**TASK MATERIAL**
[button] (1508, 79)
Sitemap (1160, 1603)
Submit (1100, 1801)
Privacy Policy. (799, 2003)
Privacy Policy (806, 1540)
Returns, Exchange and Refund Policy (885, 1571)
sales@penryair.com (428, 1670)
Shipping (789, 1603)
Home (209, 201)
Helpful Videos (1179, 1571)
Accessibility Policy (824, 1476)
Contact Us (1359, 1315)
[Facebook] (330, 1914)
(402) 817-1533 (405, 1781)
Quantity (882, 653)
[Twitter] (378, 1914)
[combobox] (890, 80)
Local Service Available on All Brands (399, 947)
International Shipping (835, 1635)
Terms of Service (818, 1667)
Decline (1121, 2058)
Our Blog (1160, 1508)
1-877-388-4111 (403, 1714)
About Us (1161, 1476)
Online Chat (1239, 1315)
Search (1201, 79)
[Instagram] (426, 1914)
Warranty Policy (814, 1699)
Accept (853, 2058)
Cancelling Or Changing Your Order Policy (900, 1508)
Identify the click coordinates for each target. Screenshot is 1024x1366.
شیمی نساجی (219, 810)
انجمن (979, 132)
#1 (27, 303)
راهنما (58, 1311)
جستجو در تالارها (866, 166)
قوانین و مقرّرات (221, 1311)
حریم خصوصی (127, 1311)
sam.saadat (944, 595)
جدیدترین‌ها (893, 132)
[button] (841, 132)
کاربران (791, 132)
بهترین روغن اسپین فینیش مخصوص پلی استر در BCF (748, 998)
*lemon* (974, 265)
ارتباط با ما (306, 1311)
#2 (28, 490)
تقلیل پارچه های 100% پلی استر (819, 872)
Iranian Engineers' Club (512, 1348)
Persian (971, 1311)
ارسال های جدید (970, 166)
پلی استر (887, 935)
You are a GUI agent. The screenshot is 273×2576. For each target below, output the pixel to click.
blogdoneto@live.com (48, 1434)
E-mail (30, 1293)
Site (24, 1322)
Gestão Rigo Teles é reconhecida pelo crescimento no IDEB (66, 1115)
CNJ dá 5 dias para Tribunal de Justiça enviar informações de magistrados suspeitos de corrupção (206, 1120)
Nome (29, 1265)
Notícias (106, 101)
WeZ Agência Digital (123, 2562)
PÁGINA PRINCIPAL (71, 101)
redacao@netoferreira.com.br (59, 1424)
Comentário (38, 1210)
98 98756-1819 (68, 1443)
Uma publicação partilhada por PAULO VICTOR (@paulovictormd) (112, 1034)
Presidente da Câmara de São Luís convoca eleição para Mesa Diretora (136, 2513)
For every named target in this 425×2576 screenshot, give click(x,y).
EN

**PROMPT**
Output should match, line for line, the stretch of the material above from the line holding "Accessibility Policy (824, 1476)" through the line holding "[Instagram] (426, 1914)".

**YOUR RESPONSE**
Accessibility Policy (824, 1476)
Contact Us (1359, 1315)
[Facebook] (330, 1914)
(402) 817-1533 (405, 1781)
Quantity (882, 653)
[Twitter] (378, 1914)
[combobox] (890, 80)
Local Service Available on All Brands (399, 947)
International Shipping (835, 1635)
Terms of Service (818, 1667)
Decline (1121, 2058)
Our Blog (1160, 1508)
1-877-388-4111 (403, 1714)
About Us (1161, 1476)
Online Chat (1239, 1315)
Search (1201, 79)
[Instagram] (426, 1914)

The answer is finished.